By: Jennifer Giorgi
The response has been overwhelming following the news of Gary Johnson’s missing eyebrows. Many folks have been speculating as to what the cause of the missing forehead fur might be. Independent campaign strategist, Robert Rayfield, suggested Gary’s charitable side might have gotten the best of him and he possibly could have donated his eyebrows to the Trump campaign to use in the presumptive Republican nominee’s toupee. Others have been offering suggestions on how Gary might remedy the situation to up his polling numbers. Below are the top eight eyebrow replacement suggestions so far:
8. Mountain Climbing Carabiners
We all know Gary has climbed the highest summit on each of the seven continents. He mentions it all the time. It doesn’t seem to be the thing he discusses most, but is certainly a close second to how he used to be the Governor of New Mexico. Did you know he used to be a governor? As Gary plugs along and continues his uphill climb that is the election cycle of 2016, it might be helpful to have some extra gear on hand – or on head.
Speaking of putting one foot in front of the other, many would like to think they always put their best foot forward. Gary has been known to rock tennis shoes regardless of the situation. Since his media coverage stepped up, he has been appearing in dress shoes more and more, but that doesn’t mean he has to give up his crisp kicks!
6. Bald Eagles
There is not much that screams freedom like a pair of bald eagles … yes we see the irony.

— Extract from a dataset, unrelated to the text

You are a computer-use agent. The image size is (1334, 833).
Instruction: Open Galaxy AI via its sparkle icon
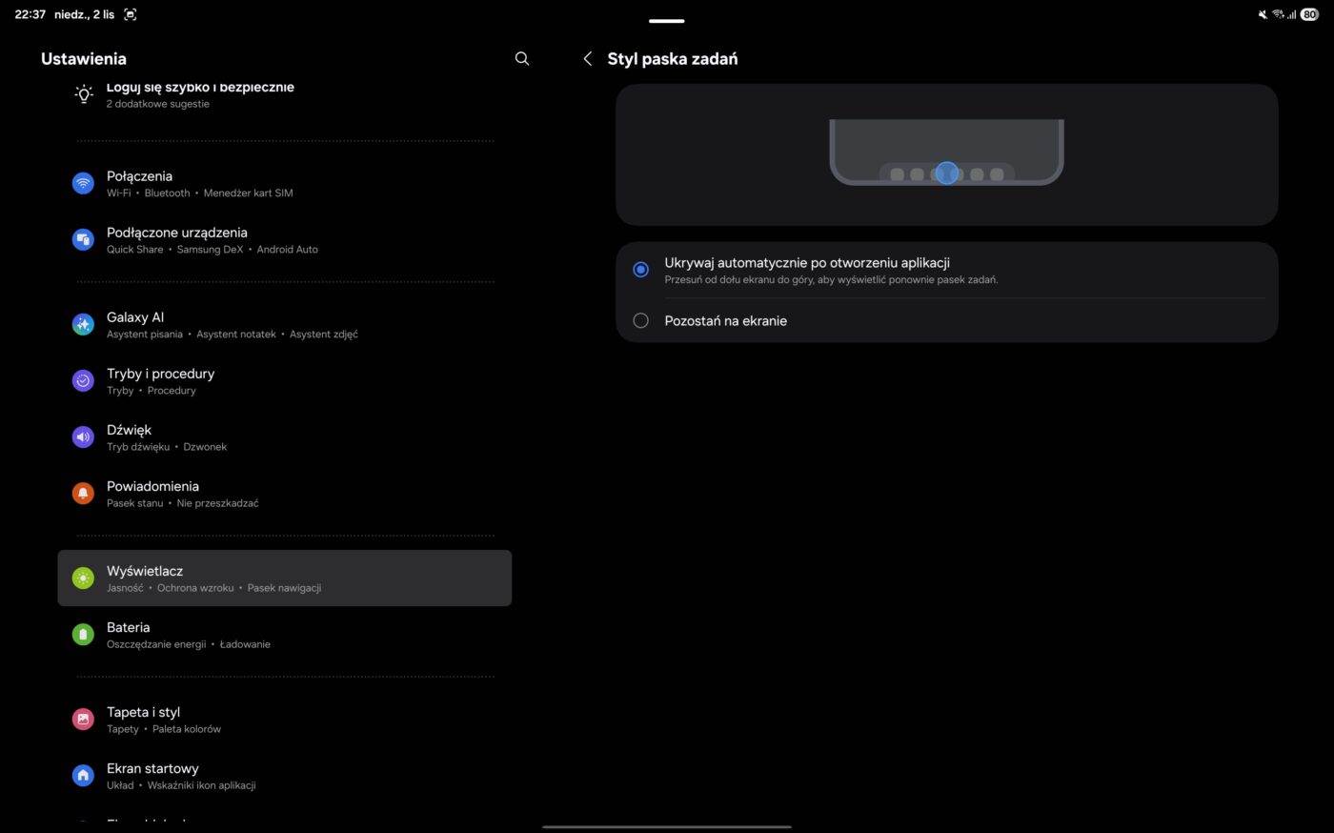pyautogui.click(x=84, y=324)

We all know Gary blows dank trees. One concerned voters suggested the Governor follow the Snoop model and always have extra bud on deck. Gary would have a couple of bushy and nicely scented brows, while never running out of pot. Thanks Dizzle!

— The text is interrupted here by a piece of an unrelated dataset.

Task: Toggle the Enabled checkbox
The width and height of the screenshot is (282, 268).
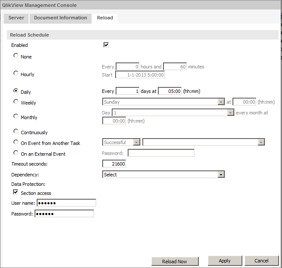Action: tap(106, 45)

Some sympathizers have acknowledged that sometimes eyebrows fall out due to medical conditions or old age. Many have sought after permanent makeup solutions which essentially tattoo eyebrows back on. Though, if tattoos are going to be involved anyway, why not spread the good Libertarian message while we are at it? Besides, tattoos could help gain the Bernie following like the campaign seems to be after so badly!
3. Muh Cakes!
A spokesperson (anonymous for obvious reasons) from the foodie community on Facebook, #Tubbies4AP, said if there is an upside to Gary’s dogmatic position on freedom of association and religious freedom it’s that there’d be cake for everyone!
2. Replica Flintlock Pistols
Ahhh. The infamous garbage pistol! It has come out that Gary regrets tossing this proverbial olive branch from Austin Petersen in the literal trash. Some have suggested replacing Gary’s brows with TWO flintlocks might be a good PR move to pull in Petersen supporters.
1. James Weeks II
“We could use a little bit of fun,” Weeks told the crowd as he started his striptease at the 2016 Libertarian Convention. We couldn’t agree more, James. We couldn’t agree more.